Question

How do you write an equation of a line going through $(0,7),(3,5)$?

Answer 1

Hint: Use the equation of a line using two points formula. Firstly, find the slope by dividing the difference of $y$ coordinates with the difference of $x$-coordinates and then substitute the values of the given coordinates in the formula and evaluate it in order to get a linear equation in two variables.

Formulas used:
The formula for finding slope when two points are given is,$m = \dfrac{{({y_2} - {y_1})}}{{({x_2} - {x_1})}}$
The formula for finding the equation of a line for two points is,
$({y_{}} - {y_1}) = m({x_{}} - {x_1})$

Complete step-by-step answer:
The given coordinates are $(0,7),(3,5)$
Let us give it a notation as,
${x_1} = 0;{y_1} = 7$
${x_2} = 3;{y_2} = 5$
Firstly, we find the slope for the given coordinates.
We use the formula, $m = \dfrac{{({y_2} - {y_1})}}{{({x_2} - {x_1})}}$
On substituting,
$ \Rightarrow m = \dfrac{{(5 - 7)}}{{(3 - 0)}}$
On further evaluation,
$ \Rightarrow m = \dfrac{{ - 2}}{3}$
Now, we use the two point-line formula to get the line equation.
The formula for it is,$(y - {y_1}) = m(x - {x_1})$
Now, substitute the values of $m,{x_1},{y_1}$
$ \Rightarrow (y - 7) = \dfrac{{ - 2}}{3}(x - 0)$
Continue simplifying,
$ \Rightarrow y - 7 = \dfrac{{ - 2(x)}}{3}$
Multiply both the sides of the equation with $3$,
$ \Rightarrow 3(y - 7) = \dfrac{{ - 2x}}{3}(3)$
$ \Rightarrow 3y - 21 = - 2x$
On regrouping the terms,
$ \Rightarrow 2x + 3y = 21$
Representing it in slope-intercept form,
$ \Rightarrow y = \dfrac{{ - 2x}}{3} + 7$
where $7$ is the $y$ intercept.

$\therefore $The line equation formed by two coordinates $(0,7),(3,5)$ is $2x + 3y = 21$.

Additional information: The slope of a line is the steepness of a line in a horizontal or vertical direction.

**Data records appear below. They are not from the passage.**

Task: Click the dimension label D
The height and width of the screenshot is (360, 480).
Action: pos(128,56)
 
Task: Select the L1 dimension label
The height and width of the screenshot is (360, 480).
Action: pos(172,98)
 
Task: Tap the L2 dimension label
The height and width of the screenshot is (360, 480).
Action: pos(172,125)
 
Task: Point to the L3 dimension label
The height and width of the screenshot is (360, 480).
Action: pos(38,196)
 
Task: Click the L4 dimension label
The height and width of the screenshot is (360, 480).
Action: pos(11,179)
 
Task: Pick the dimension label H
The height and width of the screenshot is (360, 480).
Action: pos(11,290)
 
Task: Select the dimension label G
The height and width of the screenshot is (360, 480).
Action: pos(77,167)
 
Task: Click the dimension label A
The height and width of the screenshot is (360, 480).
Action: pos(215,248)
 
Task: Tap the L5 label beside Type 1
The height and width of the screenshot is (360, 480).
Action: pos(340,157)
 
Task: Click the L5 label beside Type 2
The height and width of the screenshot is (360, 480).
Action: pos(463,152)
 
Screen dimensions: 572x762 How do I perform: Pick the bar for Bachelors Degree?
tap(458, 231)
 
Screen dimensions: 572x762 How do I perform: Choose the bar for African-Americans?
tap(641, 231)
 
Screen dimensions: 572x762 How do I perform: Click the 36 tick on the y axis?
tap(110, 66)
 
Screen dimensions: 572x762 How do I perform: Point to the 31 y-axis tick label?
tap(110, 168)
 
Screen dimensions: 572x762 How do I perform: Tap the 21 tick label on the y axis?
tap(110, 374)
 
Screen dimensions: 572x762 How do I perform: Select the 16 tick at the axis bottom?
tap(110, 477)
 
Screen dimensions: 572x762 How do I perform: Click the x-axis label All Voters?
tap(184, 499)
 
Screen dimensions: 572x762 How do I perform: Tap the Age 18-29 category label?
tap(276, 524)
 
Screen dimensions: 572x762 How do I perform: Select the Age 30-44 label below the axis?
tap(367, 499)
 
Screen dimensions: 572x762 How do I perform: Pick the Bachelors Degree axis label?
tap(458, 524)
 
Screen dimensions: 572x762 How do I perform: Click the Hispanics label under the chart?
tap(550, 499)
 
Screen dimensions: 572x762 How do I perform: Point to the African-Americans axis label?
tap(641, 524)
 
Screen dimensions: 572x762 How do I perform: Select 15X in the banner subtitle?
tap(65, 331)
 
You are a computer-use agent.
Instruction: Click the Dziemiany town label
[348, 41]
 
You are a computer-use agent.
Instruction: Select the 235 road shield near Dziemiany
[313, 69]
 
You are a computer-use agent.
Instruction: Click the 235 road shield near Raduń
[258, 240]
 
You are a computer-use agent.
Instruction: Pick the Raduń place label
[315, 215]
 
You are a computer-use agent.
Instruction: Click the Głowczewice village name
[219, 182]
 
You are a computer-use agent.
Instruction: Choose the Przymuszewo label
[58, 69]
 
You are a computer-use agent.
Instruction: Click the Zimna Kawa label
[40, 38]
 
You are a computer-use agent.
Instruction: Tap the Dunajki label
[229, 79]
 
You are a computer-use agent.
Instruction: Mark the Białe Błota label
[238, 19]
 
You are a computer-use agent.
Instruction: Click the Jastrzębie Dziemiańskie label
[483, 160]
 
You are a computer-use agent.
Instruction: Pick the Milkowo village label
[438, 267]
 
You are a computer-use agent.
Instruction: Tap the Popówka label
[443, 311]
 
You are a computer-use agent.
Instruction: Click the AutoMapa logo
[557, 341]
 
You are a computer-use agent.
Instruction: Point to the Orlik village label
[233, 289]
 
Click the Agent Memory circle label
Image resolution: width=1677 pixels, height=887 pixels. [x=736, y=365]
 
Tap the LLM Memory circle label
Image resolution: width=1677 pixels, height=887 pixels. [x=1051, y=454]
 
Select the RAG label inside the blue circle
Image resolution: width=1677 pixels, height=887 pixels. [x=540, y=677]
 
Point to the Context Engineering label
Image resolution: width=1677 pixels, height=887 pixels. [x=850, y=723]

The slope of a line can be calculated by taking the ratio of the change in vertical dimensions upon the change in horizontal dimensions.

Note:
While substituting values in any formula one must check if the values are correctly placed in their respective positions or else it would lead to negative values or incorrect values which has a huge impact on the graphical representation of the equations.